Speaker: Dr. Alireza Ghahari, National Eye Institute, NIH​

Title: Systems Engineering Techniques for Visual Neuroscience

Abstract: Research in visual neuroscience addresses how neuronal population coding in vertebrate retina mediates the broad range of visual functions. Timely, elaborate research progress in this field is driven forward by iterative, exploratory cycles of development, technical validation, experiments, and performance optimization. This has provided unique opportunity for design creativity and exploration of diverse approaches to deliver services and software solutions with an acute sensitivity to the challenges of the neuroscience research spectrum. In particular, systems engineering techniques have posed as one of the potent and efficient ways, enabling much synergy and coherence in long-term strategic planning for research groups. Moreover, they have reduced the essential burden of systematic engineering an essential yet time-consuming part of the process-allowing neuroscientists to redirect their focus toward activities at the frontiers.

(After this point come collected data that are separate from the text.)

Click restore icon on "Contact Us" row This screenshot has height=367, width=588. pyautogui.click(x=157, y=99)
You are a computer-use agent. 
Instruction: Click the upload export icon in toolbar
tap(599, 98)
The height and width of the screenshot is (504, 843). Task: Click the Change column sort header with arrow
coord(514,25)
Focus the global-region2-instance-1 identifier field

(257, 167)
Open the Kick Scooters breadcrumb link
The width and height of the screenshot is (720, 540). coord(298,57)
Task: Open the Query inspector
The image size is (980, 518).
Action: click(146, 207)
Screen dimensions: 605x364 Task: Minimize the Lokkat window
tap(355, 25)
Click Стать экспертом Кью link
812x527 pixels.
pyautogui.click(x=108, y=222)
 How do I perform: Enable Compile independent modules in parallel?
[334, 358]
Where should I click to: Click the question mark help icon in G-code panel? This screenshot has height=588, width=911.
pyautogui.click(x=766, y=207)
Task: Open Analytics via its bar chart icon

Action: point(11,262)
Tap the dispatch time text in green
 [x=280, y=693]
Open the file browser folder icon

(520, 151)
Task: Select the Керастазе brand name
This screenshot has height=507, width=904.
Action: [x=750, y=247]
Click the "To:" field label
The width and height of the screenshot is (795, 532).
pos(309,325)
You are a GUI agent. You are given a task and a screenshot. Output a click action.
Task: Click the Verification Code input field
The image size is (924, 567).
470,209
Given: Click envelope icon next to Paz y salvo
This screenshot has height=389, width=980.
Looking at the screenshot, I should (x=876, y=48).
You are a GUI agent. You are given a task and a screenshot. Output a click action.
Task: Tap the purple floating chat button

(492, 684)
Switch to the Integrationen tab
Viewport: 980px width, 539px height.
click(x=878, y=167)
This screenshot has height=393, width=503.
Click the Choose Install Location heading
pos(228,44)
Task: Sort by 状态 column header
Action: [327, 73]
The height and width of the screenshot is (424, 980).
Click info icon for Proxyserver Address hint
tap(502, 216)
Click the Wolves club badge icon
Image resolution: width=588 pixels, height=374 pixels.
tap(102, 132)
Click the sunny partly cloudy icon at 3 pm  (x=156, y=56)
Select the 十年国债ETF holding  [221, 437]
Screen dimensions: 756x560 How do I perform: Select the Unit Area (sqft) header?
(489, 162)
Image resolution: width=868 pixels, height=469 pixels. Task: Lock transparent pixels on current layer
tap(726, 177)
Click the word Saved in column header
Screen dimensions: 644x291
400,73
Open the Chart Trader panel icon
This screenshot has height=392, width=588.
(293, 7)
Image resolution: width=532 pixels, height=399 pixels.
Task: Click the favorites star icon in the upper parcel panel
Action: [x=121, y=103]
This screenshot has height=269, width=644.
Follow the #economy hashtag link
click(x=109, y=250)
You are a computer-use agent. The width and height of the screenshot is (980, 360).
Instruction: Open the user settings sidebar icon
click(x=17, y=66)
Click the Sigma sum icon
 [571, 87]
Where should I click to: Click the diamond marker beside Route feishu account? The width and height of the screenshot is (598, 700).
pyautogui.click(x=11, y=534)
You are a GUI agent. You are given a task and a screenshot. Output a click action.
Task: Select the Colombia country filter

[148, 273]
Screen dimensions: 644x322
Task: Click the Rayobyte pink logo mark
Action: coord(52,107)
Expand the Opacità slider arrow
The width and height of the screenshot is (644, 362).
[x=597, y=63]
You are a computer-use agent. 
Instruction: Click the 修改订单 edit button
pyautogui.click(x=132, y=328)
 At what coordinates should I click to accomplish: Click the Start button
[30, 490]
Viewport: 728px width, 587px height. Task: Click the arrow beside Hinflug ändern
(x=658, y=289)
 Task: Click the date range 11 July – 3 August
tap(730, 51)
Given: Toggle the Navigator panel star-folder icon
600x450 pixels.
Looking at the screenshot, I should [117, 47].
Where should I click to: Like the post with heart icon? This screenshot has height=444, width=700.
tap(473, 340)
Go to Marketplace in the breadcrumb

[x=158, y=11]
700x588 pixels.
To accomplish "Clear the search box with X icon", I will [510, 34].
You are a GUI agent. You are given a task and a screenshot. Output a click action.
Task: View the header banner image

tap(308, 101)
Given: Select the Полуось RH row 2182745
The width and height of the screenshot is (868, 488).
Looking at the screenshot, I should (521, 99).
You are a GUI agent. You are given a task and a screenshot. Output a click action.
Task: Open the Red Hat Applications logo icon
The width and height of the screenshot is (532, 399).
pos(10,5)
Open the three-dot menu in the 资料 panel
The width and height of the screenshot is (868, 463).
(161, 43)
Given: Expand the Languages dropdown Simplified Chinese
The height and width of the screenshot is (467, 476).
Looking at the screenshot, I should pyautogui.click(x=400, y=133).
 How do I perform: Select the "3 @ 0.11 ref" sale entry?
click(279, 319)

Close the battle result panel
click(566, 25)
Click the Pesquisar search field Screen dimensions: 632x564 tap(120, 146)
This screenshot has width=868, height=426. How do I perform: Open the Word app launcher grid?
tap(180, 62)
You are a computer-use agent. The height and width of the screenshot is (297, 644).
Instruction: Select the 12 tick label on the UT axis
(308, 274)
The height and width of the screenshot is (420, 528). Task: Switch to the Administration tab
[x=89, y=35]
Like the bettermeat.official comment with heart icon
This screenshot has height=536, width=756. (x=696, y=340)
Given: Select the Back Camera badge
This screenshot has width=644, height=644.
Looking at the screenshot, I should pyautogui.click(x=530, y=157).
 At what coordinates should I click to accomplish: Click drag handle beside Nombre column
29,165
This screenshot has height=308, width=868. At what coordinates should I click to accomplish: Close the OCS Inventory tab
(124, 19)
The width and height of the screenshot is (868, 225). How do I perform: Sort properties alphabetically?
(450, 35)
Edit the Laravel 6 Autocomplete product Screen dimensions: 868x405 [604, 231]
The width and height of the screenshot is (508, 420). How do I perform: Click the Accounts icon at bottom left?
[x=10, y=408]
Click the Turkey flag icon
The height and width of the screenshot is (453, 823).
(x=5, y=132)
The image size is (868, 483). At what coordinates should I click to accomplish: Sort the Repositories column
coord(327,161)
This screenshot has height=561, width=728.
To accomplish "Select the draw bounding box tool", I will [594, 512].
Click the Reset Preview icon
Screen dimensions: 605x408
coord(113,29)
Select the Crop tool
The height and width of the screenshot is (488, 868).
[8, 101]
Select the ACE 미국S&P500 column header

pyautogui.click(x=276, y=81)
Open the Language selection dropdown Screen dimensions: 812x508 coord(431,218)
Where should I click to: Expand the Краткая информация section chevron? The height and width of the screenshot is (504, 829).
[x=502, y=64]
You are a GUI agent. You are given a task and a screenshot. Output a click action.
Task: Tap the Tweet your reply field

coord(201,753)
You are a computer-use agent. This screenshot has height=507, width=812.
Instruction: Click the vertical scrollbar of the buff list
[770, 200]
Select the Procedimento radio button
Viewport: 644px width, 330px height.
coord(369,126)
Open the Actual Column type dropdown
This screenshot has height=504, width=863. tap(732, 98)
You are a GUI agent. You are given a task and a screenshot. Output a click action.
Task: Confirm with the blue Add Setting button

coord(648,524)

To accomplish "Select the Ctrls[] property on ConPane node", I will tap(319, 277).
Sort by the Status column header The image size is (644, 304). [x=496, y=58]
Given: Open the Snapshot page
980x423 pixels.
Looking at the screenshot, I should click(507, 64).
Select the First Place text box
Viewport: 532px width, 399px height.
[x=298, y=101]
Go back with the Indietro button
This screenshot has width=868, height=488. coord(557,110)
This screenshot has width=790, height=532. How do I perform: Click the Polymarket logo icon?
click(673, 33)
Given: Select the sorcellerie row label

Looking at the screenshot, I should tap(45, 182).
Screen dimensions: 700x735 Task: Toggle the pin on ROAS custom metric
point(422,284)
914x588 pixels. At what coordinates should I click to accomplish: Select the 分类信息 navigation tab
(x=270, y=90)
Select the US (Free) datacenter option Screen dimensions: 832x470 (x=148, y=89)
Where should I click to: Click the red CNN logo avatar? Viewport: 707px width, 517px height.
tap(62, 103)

During this seminar, I will share the highlights of my career focusing on systems engineering techniques suited to visual neuroscience. In the first part, I explain how my PhD research culminated in neural systems and circuits design approaches to examine the role of the reticular formation of the pons and midbrain as the basic circuitry that mediates saccadic eye movements. The second part concerns my postdoctoral research in which the main thrust has been implementing integrated machine learning routines for classifying the signals that retinal ganglion cells in mouse model use to communicate with the brain. Both these studies have targeted the fundamental goal of estimating the code the language of electrical signals that the central nervous system uses to carry information to and from the eye. They have involved massive efforts on data mining and machine learning approaches to elucidate the sensorimotor control and its base of spiking neural networks in visual neuroscience. Consequently, these efforts have led to improving the quality and optimal use of neuromimetic computing algorithms in this technically demanding field. To facilitate the unprecedented scale of data mining tasks and gain improvement in both performance and speed, it is possible to generalize the data-driven and distributed core of these approaches into other neuroscientific domains.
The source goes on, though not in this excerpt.